Le Bleu au-delà
Tout à la fin – toujours une époque surprenante – mon père développa une obsession pour le sabaillon. Ce ne sont que des rumeurs, comprenez-vous, mais j’aime à penser que le jour où mon père a acheté son premier fait-tout en cuivre, quand, vêtu de sa blouse de dentiste, il s’est rendu au minuscule magasin d’ustensiles culinaires dans l’unique centre commercial d’une ville d’Alaska presque à l’abandon, quand il a fait un bond étonnant vers sa nouvelle vie, j’aime à penser que j’étais à ses côtés pour choisir un fouet de cuisine.
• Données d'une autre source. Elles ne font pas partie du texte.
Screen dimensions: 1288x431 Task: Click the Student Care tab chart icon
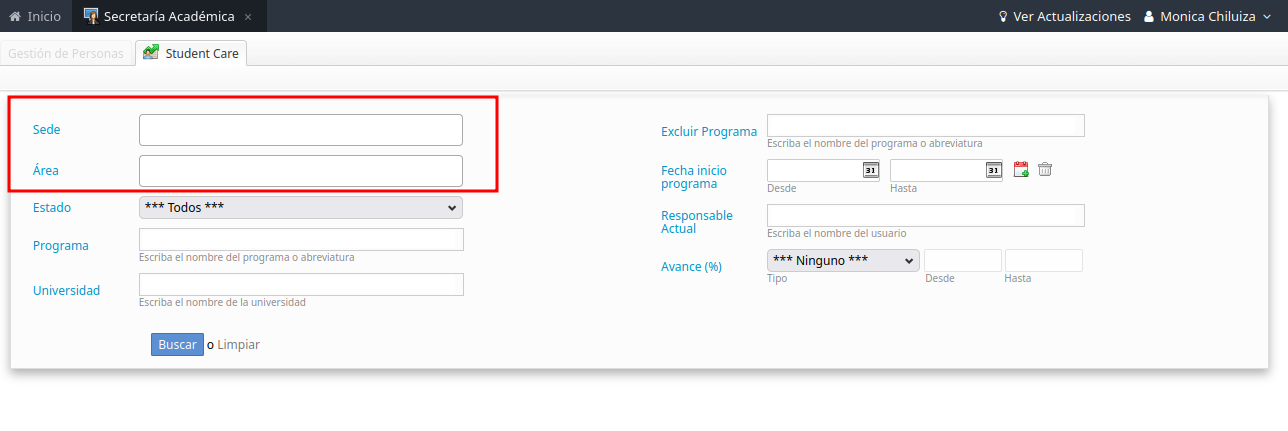pos(151,53)
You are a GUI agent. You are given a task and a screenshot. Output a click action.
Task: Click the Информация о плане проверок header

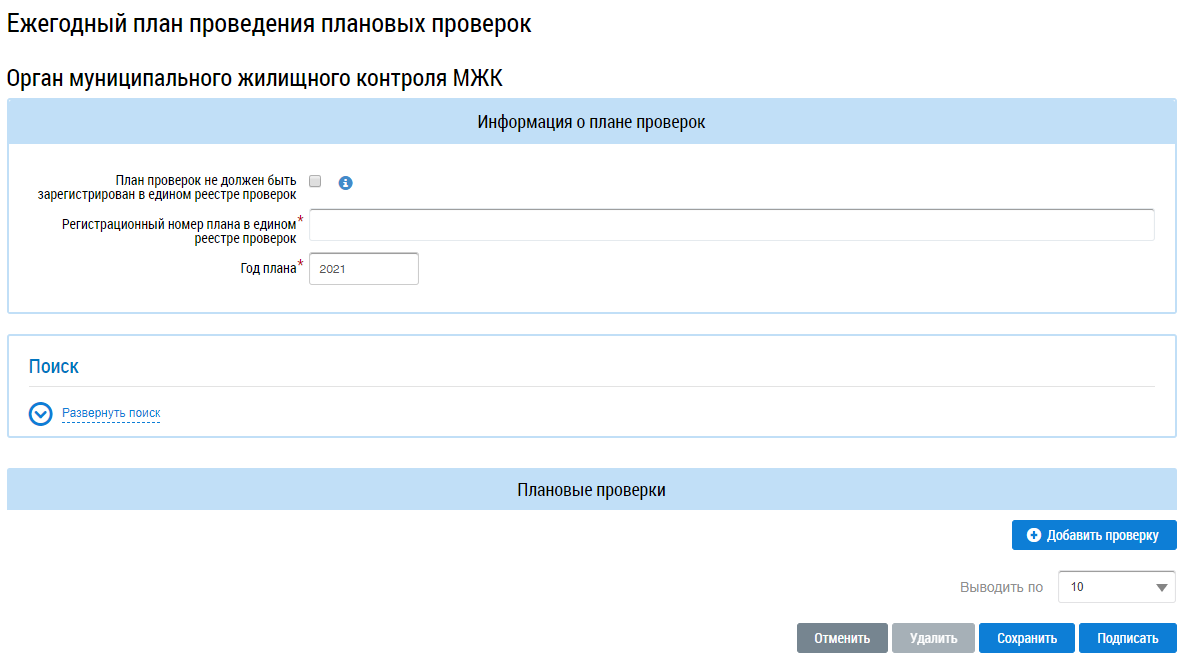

La maison de mon père était dépourvue de meubles. Elle était flambant neuve, et tout y était encore brut, elle n’avait même pas d’adresse. Une petite colline non loin d’un sommet de crête, des bouleaux à papier espacés aussi régulièrement que des bougies, l’obscurité tombant à 4 heures de l’après-midi ce 15 mars 1980, les aurores boréales en jolies nuances de vert, inaperçues, un garçon et son père en parka, une lampe torche, un fait-tout en cuivre, un fouet, du sucre acheté à la dernière minute, et bien que l’esprit refuse le terme, une sensation de chez-soi. Tout ceci transporte le garçon et son père, le père et son garçon, dans la cuisine où l’air n’est pas tout à fait propice à la préparation du sabaillon, trop sec peut-être, alors le père ferme bien les portes et les fenêtres, laisse couler l’eau dans l’évier, isole la cuisine du reste de la maison tandis que le garçon fourre des torchons dans chaque interstice afin de créer une étanchéité hermétique.
— Il me faut un tablier, dit le père.
Mais il n’y a pas de tablier, il le sait. C’est une maison neuve. Avant l’arrivée du garçon, il n’y avait personne. Si les rideaux avaient existé, il en aurait détaché un de la fenêtre au-dessus de l’évier et l’aurait utilisé en guise de tablier.
— OK, dit le père en accrochant son épaisse parka autour de sa taille. On va se contenter de ça. Mettons tout sur le plan de travail.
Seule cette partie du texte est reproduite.